Would you please return the lines of the entries below starting at the line that has "Continuar leyendo (104, 259)" and ending at the line that has "Emiliano Bruni (52, 199)", both included, exactly as they are?
⟨
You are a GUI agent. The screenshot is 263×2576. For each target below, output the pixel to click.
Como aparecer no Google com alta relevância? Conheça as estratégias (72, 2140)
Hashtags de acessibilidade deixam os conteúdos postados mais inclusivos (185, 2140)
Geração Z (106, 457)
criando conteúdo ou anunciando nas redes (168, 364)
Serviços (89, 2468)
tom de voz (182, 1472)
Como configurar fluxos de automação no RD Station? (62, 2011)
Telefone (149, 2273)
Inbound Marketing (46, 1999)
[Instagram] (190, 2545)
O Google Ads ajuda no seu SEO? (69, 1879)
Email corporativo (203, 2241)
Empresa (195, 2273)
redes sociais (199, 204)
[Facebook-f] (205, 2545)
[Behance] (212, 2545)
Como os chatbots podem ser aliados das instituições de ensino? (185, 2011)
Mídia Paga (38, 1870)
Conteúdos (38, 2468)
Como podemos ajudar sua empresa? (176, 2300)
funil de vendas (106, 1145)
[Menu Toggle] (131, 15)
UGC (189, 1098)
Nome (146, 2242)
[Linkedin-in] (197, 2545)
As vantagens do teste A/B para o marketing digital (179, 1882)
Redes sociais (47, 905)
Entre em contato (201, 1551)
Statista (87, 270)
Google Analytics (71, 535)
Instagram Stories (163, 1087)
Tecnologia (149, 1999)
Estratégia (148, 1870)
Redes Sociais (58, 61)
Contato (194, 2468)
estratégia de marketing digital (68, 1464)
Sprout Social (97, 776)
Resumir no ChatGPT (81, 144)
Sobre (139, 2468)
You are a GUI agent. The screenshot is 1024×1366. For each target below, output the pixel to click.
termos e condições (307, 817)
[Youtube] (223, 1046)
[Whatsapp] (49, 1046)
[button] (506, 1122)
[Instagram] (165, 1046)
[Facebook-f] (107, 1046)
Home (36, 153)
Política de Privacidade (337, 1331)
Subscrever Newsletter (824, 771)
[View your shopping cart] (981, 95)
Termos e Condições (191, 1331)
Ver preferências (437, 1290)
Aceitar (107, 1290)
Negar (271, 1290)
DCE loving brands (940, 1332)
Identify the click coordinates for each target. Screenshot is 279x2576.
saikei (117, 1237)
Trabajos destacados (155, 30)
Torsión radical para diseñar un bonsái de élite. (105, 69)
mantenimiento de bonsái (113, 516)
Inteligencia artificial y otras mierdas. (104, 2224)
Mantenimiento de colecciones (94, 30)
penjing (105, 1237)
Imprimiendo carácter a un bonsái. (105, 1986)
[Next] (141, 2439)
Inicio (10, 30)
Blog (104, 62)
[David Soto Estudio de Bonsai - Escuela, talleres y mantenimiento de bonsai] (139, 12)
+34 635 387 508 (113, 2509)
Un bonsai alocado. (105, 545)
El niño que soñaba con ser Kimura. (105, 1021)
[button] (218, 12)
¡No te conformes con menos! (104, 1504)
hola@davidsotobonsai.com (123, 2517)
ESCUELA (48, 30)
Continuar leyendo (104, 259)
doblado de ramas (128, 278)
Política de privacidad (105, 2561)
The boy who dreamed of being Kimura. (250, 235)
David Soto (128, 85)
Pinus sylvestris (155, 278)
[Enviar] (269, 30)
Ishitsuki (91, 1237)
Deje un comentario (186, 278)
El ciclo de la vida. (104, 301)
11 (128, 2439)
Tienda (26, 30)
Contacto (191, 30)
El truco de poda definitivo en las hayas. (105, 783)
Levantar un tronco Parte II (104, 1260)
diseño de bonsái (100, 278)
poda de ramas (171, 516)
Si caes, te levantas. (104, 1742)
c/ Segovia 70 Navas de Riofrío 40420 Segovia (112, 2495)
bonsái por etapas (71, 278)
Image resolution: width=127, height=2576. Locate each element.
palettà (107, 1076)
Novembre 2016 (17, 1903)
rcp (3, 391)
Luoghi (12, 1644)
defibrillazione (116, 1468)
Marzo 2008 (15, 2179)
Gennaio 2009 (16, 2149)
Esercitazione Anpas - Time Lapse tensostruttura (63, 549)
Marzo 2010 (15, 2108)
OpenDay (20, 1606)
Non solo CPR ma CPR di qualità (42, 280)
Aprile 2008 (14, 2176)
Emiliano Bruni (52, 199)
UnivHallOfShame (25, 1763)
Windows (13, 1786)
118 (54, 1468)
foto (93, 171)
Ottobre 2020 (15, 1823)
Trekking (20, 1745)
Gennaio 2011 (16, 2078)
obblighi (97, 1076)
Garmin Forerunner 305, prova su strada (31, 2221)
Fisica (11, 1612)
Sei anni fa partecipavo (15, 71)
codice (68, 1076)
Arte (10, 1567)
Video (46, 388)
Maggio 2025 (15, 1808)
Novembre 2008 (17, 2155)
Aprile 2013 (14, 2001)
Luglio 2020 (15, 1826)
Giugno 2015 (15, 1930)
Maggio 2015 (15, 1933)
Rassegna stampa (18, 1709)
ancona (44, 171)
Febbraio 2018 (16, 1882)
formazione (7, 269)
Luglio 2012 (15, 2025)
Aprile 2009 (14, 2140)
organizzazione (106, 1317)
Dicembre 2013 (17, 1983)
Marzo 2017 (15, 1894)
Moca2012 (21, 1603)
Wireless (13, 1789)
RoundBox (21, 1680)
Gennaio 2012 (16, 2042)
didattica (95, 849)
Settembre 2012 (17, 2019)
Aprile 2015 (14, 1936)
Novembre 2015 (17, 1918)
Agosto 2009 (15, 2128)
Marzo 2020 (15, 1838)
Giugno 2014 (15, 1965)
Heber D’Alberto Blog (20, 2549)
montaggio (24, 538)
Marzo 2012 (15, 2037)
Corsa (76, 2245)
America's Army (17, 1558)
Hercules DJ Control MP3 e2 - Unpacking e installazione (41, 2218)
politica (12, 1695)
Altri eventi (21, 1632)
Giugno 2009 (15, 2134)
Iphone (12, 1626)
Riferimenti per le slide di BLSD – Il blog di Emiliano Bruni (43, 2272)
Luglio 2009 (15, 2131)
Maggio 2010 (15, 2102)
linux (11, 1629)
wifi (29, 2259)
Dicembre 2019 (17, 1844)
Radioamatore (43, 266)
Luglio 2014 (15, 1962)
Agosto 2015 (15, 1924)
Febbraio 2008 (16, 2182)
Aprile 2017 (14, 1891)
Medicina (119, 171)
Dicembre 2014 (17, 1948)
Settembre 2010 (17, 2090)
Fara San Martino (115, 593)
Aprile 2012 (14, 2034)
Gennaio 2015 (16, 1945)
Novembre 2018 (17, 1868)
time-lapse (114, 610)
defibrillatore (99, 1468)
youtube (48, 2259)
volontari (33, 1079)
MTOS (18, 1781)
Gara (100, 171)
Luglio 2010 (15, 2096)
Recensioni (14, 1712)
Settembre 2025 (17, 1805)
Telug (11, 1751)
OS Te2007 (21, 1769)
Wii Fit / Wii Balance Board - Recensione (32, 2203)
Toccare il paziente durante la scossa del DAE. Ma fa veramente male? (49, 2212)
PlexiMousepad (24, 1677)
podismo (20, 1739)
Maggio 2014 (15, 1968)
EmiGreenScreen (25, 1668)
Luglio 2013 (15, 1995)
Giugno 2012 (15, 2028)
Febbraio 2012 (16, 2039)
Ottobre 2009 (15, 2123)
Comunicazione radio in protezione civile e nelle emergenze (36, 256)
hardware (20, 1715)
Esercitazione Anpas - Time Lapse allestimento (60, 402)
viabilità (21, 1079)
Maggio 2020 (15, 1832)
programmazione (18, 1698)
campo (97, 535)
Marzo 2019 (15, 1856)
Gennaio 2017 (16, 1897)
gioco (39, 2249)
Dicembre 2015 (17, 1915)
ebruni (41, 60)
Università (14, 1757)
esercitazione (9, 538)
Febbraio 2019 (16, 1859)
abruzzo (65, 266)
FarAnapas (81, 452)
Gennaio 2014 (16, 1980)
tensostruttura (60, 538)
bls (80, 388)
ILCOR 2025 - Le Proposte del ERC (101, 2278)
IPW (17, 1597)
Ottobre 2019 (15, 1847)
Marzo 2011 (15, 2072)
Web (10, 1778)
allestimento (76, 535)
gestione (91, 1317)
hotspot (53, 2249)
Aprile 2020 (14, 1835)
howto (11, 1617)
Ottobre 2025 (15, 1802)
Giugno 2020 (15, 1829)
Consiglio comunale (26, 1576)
⟩
● **TASK RESPONSE**:
Continuar leyendo (104, 259)
doblado de ramas (128, 278)
Política de privacidad (105, 2561)
The boy who dreamed of being Kimura. (250, 235)
David Soto (128, 85)
Pinus sylvestris (155, 278)
[Enviar] (269, 30)
Ishitsuki (91, 1237)
Deje un comentario (186, 278)
El ciclo de la vida. (104, 301)
11 (128, 2439)
Tienda (26, 30)
Contacto (191, 30)
El truco de poda definitivo en las hayas. (105, 783)
Levantar un tronco Parte II (104, 1260)
diseño de bonsái (100, 278)
poda de ramas (171, 516)
Si caes, te levantas. (104, 1742)
c/ Segovia 70 Navas de Riofrío 40420 Segovia (112, 2495)
bonsái por etapas (71, 278)
Image resolution: width=127, height=2576. Locate each element.
palettà (107, 1076)
Novembre 2016 (17, 1903)
rcp (3, 391)
Luoghi (12, 1644)
defibrillazione (116, 1468)
Marzo 2008 (15, 2179)
Gennaio 2009 (16, 2149)
Esercitazione Anpas - Time Lapse tensostruttura (63, 549)
Marzo 2010 (15, 2108)
OpenDay (20, 1606)
Non solo CPR ma CPR di qualità (42, 280)
Aprile 2008 (14, 2176)
Emiliano Bruni (52, 199)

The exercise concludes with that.